LISTSERV 16.5 - VUB-RECOIL Archives

Hi Yury,

 one example is

 ~daniele/scra/newchains_1030/data-2

 and the tipical message is

 Error in <TFile::TFile>: file /nfs/farm/babar/AWG18/ISL/sx-080702/data/2000/output/outputdir/AlleEvents_2000_on-1095.root does not exist

 on AWG8 this pathology happened just few times when there were >~300 jobs
reading the same disk if I remember correctly.

 Do you know which is the difference between AWG8 and AWG18?

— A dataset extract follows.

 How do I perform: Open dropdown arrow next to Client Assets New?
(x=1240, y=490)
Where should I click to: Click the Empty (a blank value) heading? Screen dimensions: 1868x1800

 My proposal is to split things on different disks, if possible.

 Thanks a lot,

 Daniele

On Thu, 31 Oct 2002, Yury G. Kolomensky wrote:

> 	Hi Daniele,
>
> do you have an example of a log file for these jobs ? I do not know
> exactly what servers these disks have been installed on, but we
> noticed in E158, where most of the data were sitting on one
> (relatively slow) server, jobs were limited by I/O throughput to about
> 2 MB/sec. This limit comes from the random access pattern that split
> ROOT trees provide. If your job is sufficiently fast, you can saturate
> I/O limit quite quickly -- with 2-3 jobs. If you submit too many jobs
> (tens or even hundreds), the server will thrash to the point that the
> clients will receive NFS timeouts. ROOT usually does not like that --
> you may see error messages in the log file about files not found (when
> the files are actually on disk), or about problems uncompressing
> branches. These are usually more severe on Linux clients, where the
> NFS client implementation is not very robust..
>
> There are several ways to cope with this problem:
>
> 1) Submit fewer jobs at one time. I would not submit more than 10
>    I/O-limited jobs in parallel.
> 2) Place your data on different servers. That means, different sulky
>    servers is best. Even if you are on the same sulky server but split
>    your data onto different partitions, you still get the benefit of
>    parallelizing disk access
> 3) Re-write your jobs to first copy your data onto a local disk on the
>    batch worker (for instance, /tmp), then run on the local copy, then
>    delete the local copy. The benefit of that is that the cp command
>    will access the file in direct-access mode (with 10-20 MB/sec
>    throughput, depending on the network interface throughput).
> 4) Make your ntuples non-split (very highly recommended). This usually
>    increases the throughput by a factor of 10-20. If your typical job
>    reads most of the branches of the tree, making tree split makes no
>    sense. Non-split trees provide direct access to disk, which is much
>    more optimal.
>
> 							Yury
>
>
> On Thu, Oct 31, 2002 at 09:26:08AM -0800, Daniele del Re wrote:
> >
> > Hi all,
> >
> >  in the last two days I tried to run on data and MC on the new disk AWG18.
> > No way. I got problems in the 80% of the jobs. Someone crashed, most of
> > them have did not read a large number of root files (actually there).
> >
> >  This problem seems to be worse than ever. Do we have to contact
> > computing people about this?
> >
> >  Daniele
> >
> >
>
>